The treatment of PNH is decided on an individual patient basis and depends on the specific issues for that patient. For example, some patients are usually very well with only occasional episodes of symptoms whereas other patients suffer from haemolysis (rapid breakdown of PNH red cells) and anaemia with red or black urine or can have thrombosis as their main clinical problem. These are the classical symptoms of PNH and are not an indication for a bone marrow transplant. However if individual patients suffer mainly from bone marrow failure (i.e. severe aplastic anaemia or a weak bone marrow) then this may be an indication for a bone marrow transplant but this is relatively rarely necessary.
What does the PNH clone size mean?
PNH cells are not found in individuals without PNH or bone marrow failure and their detection is how we diagnose the disease. The machine that we use to detect PNH cells (called a flow cytometer) allows us to count the exact proportion of PNH cells compared to normal cells for all the blood cell types. We mainly concentrate on the white cells (neutrophils or granulocytes and monocytes) and on the red cells. The percentage of PNH granulocytes is usually the best way to assess the actual size of the PNH clone, as unlike red cells this is not affected by haemolysis (destruction of PNH red cells) or transfusions. The proportion of PNH granulocytes (or “PNH clone”) can vary in size from 0.01- 100% between different patients. The size of the PNH clone tends to have an impact on the symptoms an individual patient experiences but can be very variable.
Will my PNH clone always be the same size?
No, the PNH clone size can change over time with the number of PNH cells either staying stable, increasing or decreasing. For example we sometimes detect a small PNH clone in a patient with aplastic anaemia and this can over time increase in size so that the patient starts to experience symptoms of PNH. Most patients who have had PNH for a long period of time have relatively stable clone sizes although in some the clone can gradually reduce in size. In a small proportion of patients (less than 20% of patients in our experience) the clone can disappear altogether although this generally occurs over several years. It is not yet clear why some patients get better and there is nothing that we have found that predicts for which patient will improve.
How often will the size of my PNH clone be measured?
We will test the size of your PNH clone at most clinic visits. This allows us to monitor for any significant changes in your PNH and for us to consider any treatments that might be necessary to prevent complications.
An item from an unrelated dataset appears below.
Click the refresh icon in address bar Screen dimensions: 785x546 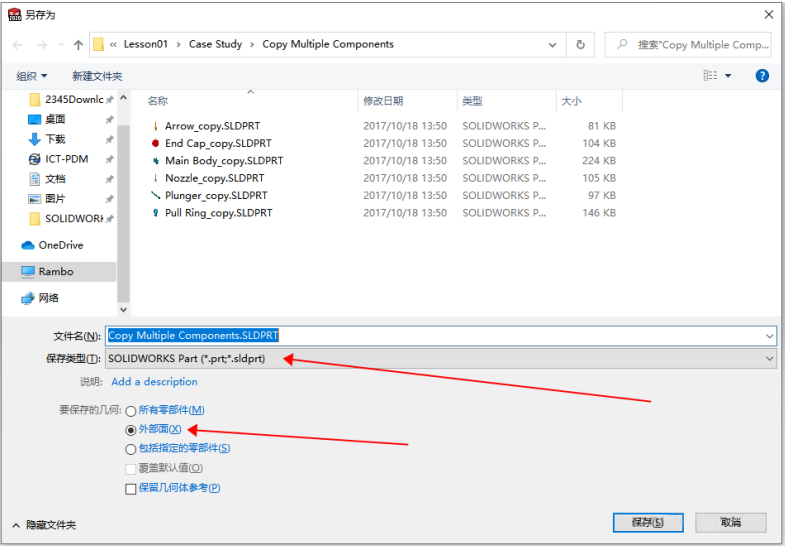pos(580,45)
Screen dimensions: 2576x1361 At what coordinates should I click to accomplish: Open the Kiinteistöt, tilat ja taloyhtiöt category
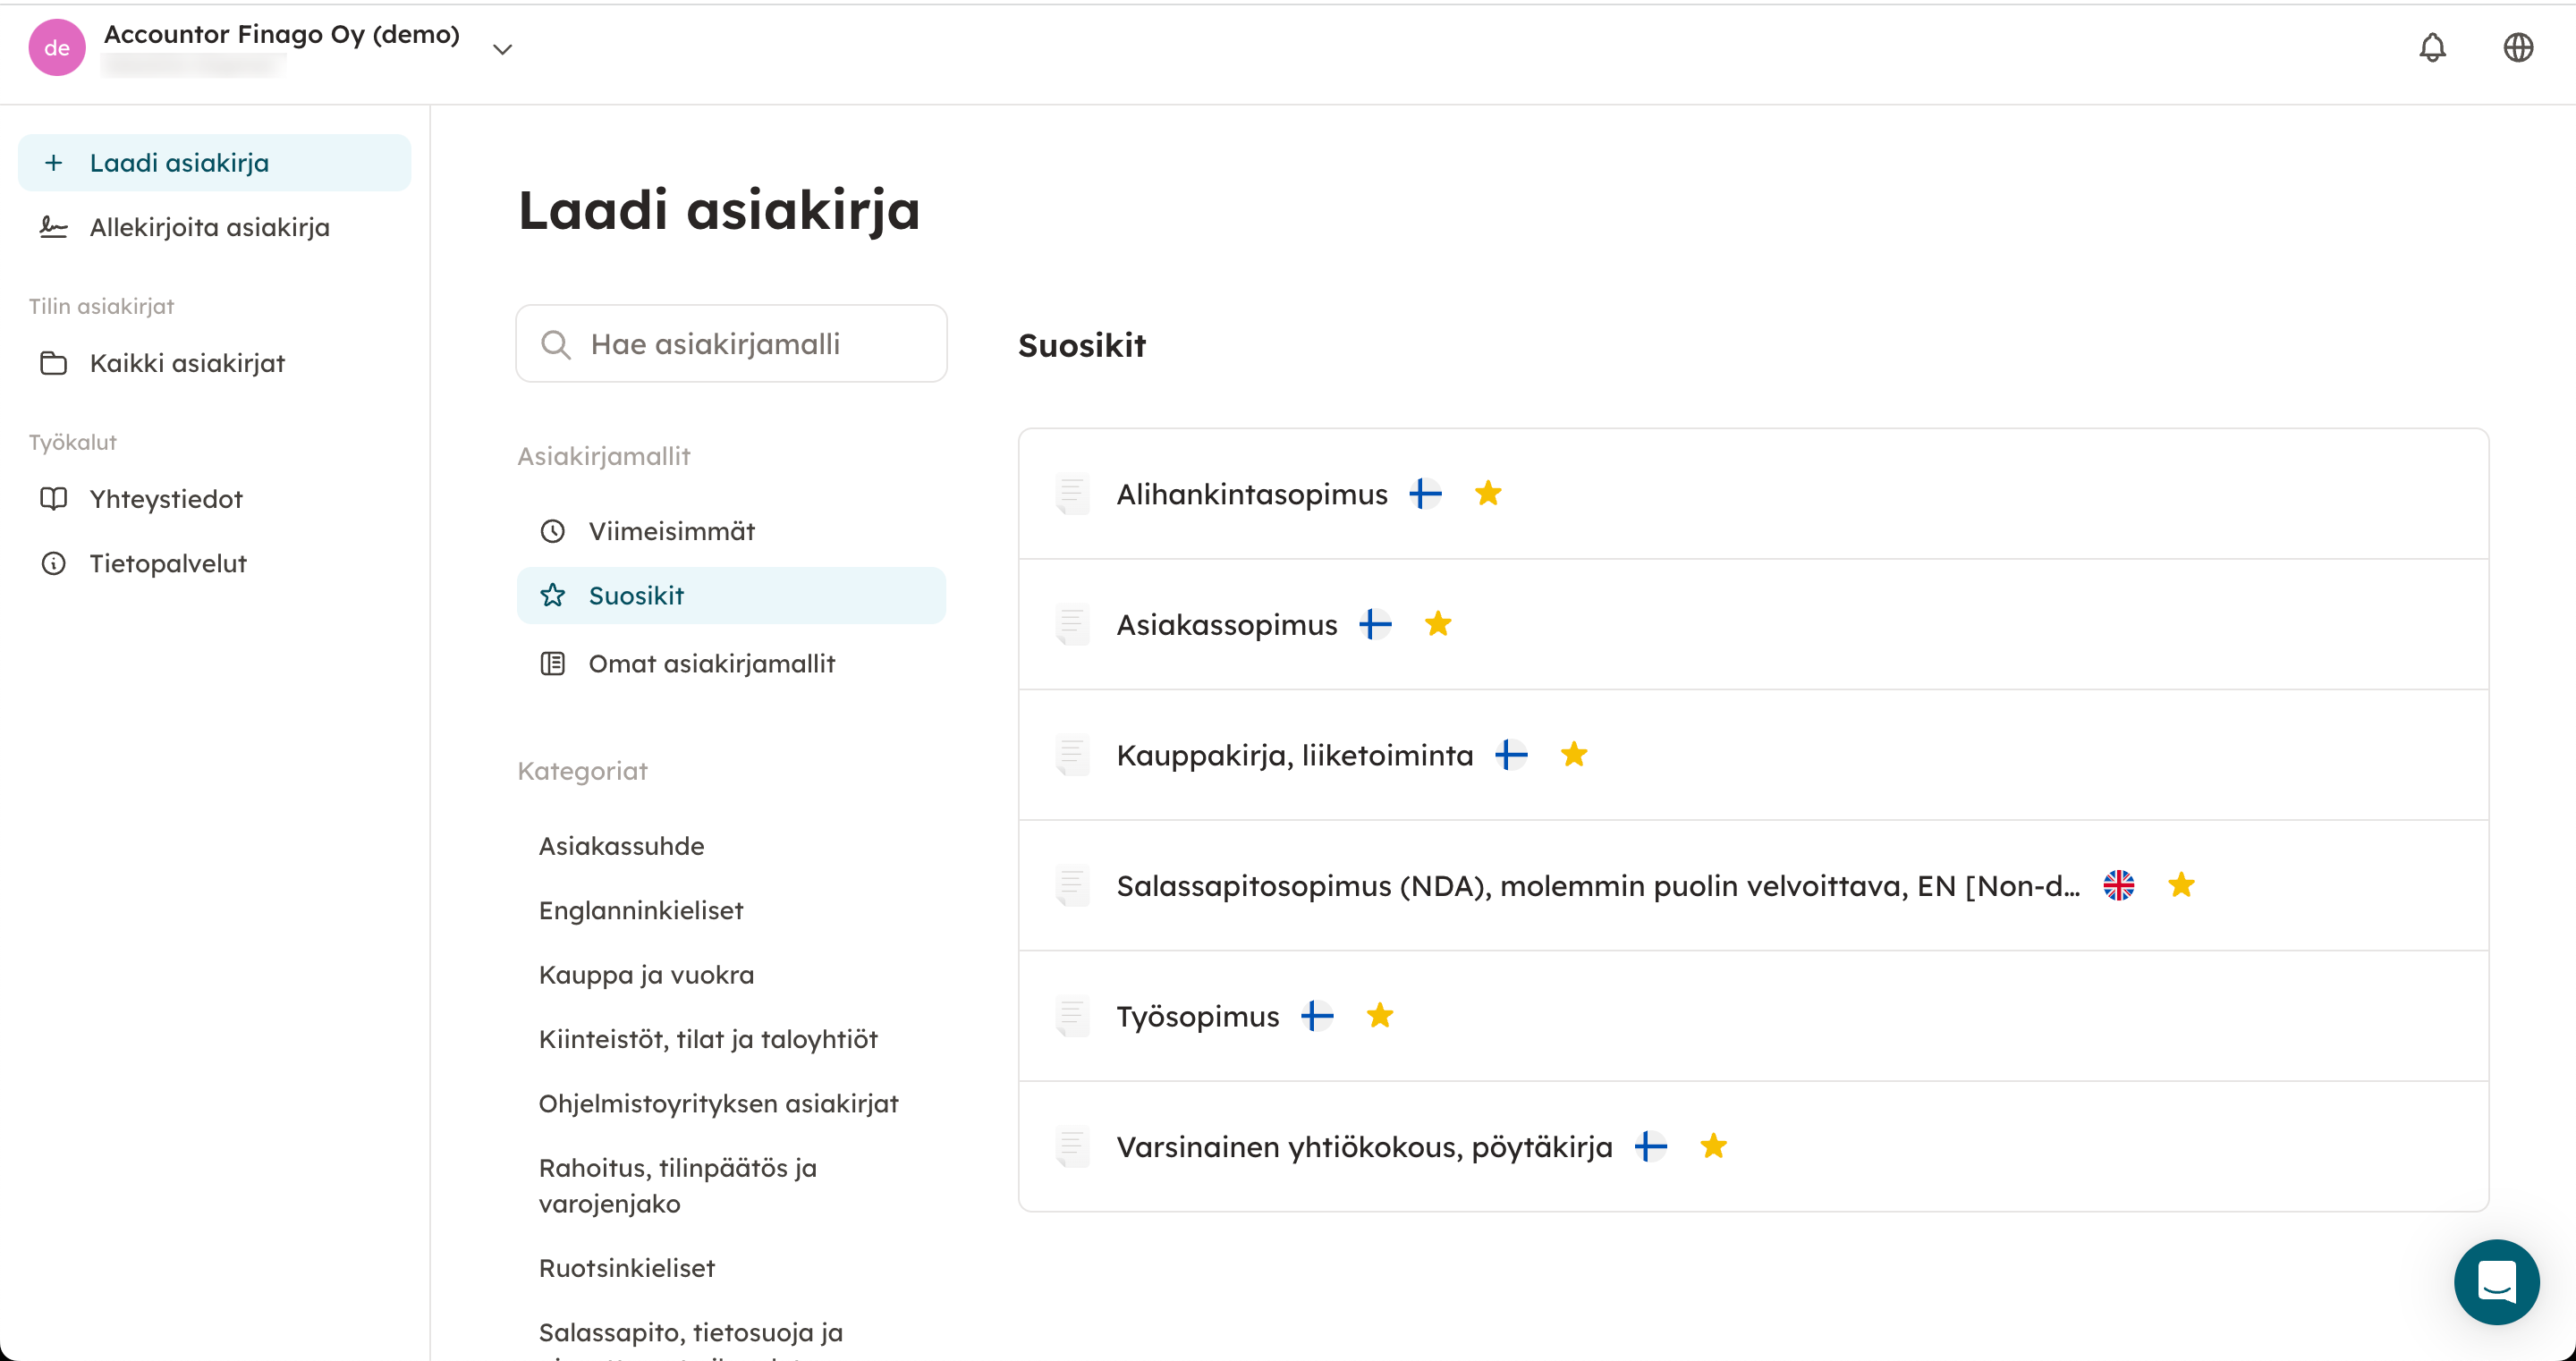point(707,1039)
Are my children at risk of getting PNH?
PNH is not an inherited condition (there is no increased risk in family members). PNH cannot be passed from one person to another.
If seen by the National PNH Service, do I still need to see my local haematologist?
The National PNH Service offers a shared care approach to managing your PNH but you still remain under the care of the local haematologist. It is therefore advisable that you continue to see your local haematologist. They will be looking after you should you become unwell and will often manage any problems separate to the PNH related to the underlying bone marrow failure, although we are happy to be involved as needed. The PNH Centre will work with your local haematologist to treat any problems that might arise related to your PNH but often the treatment will be delivered by your local team. Patients who are being treated with eculizumab need to be seen at least every 3 months either at a PNH Centre or an outreach clinic. Other patients will be seen in the PNH clinic as is necessary.
What can I do if I have further questions about my condition that I didn’t ask at my appointment?
It is not uncommon to either forget to ask a specific question during your consultation or to think of other questions that you want to ask about once you are back home. We are always happy to be contacted about you and your PNH. Please call the PNH service and ask to speak to one of the Clinical Nurse Specialists.
Can I go on holiday?
Please discuss with your local team, we can usually accommodate holidays and treatments. With newer treatments such as Ravulizumab holidays in between treatments are now much easier.
Are there any support groups for PNH?
There are several support groups for PNH, please see the support group section.
How long will I have PNH?
PNH is usually a lifelong/chronic condition, it is managed with treatments such as Eculizumab, Ravulizumab and Pegcetacoplan.